3. Creativity requires intense, often out of control emotions.
4. Emotions can just happen for no reason.
5. Being emotional means being out of control.
 
Lunus

Lunus

Well-known member
Joined
May 20, 2019
Messages
975
Location
Norfolk
Finally the good stuff!

Emotional Regulation

This fits into Dewey's hypothesis that as children, we were never taught coping skills to regulate our emotions. As adults with BPD we now face having to learn these basic skills, and to reduce and remove unhealthy coping skills that we have always turned to in times of stress.

You need to understand why emotions are important first though.

1. They motivate us and organize us for action: strong emotions can help overcome obstacles.
2. They communicate to and influence others: it may be that poor coping skills were rewarded in some way, so we return to them continually.
3. They communicate to ourselves when something is wrong: we must be careful not to use emotional reasoning -- I feel this, so it MUST be true. When in doubt, step back and use "describe and observe" to give you just the facts and not the influence of emotions.

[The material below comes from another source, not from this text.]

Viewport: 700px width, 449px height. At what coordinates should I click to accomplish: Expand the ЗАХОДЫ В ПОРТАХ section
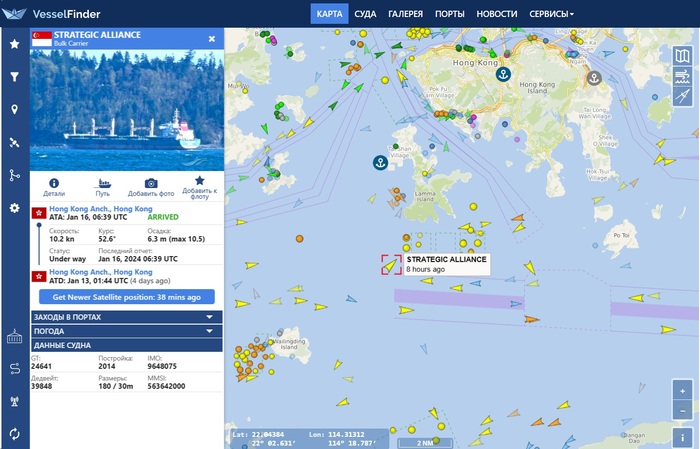pyautogui.click(x=127, y=317)
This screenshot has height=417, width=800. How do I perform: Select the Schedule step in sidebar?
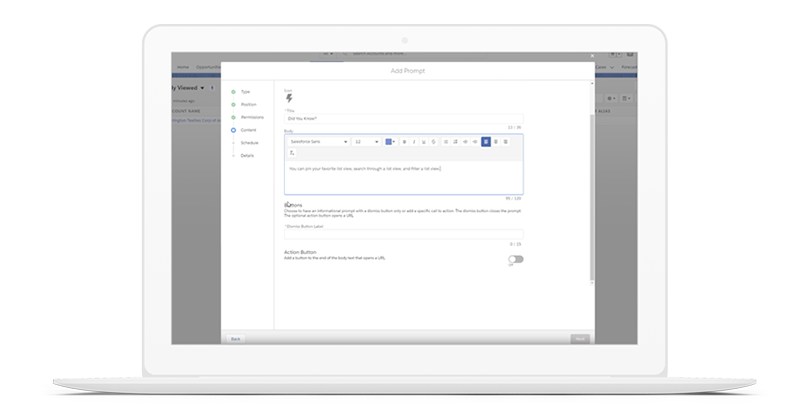249,143
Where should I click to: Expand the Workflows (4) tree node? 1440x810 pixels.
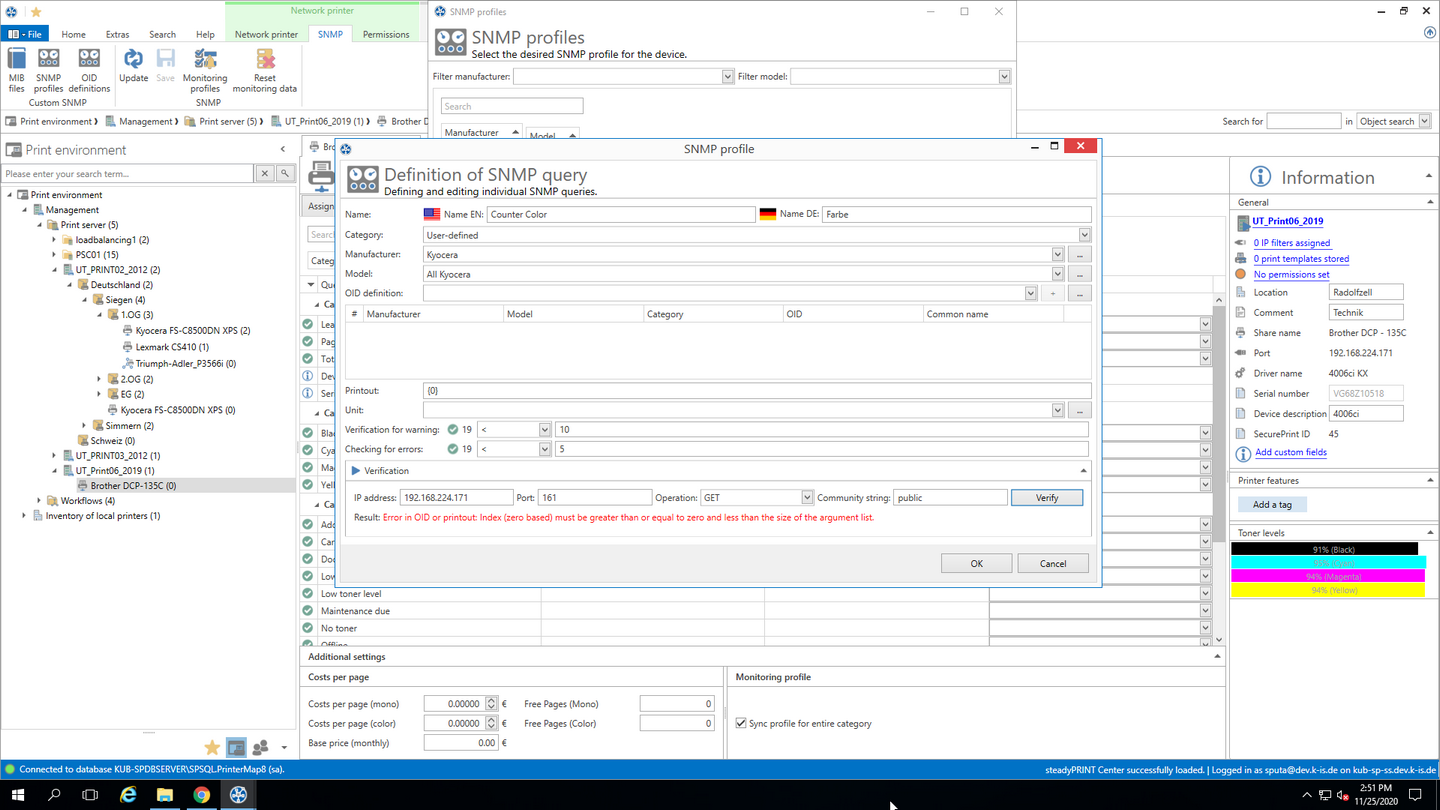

What makes it hard to regulate emotions

1. Biological factors: PMS, genetic makeup.
2. Lack of skill: we were never taught how to do this properly.
3. Reinforcement of emotional behaviour: we learned that acting emotionally rewarded us -- typically in placation.
4. Moodiness: we have allowed our moods to control us and it's too much effort to try to control our moods.
5. Emotional overload: Being in a constant state of crisis, where it's hard to focus or figure out what to do. You can diffuse this by using distraction techniques, like "describe or observe".
6. Emotional myths: Belief that emotions make you bad or weak; conversely, believing that strong emotions are part of who you are and there's nothing you can do about it.

Some common myths about emotions

1. There's a right way to feel in every situation.
2. Letting others know that I'm feeling bad is a sign of weakness.
3. Creativity requires intense, often out of control emotions.
4. Emotions can just happen for no reason.
5. Being emotional means being out of control.
That is excellent, thank you. Having suppressed emotions for so long recognising and regulating them is definitely the hardest thing to do.